REQUIRED WORK:
Turn the lines of the entries below into a Markdown table with two columns, n for the row number and Line for the line itself, and leave out any blank lines.

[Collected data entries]
* start *

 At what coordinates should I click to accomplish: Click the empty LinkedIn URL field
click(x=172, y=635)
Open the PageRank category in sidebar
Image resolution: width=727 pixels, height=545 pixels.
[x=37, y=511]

* end *

ANSWER TO THE EXERCISE:
| n | Line |
|---|---|
| 1 |  At what coordinates should I click to accomplish: Click the empty LinkedIn URL field |
| 2 | click(x=172, y=635) |
| 3 | Open the PageRank category in sidebar |
| 4 | Image resolution: width=727 pixels, height=545 pixels. |
| 5 | [x=37, y=511] |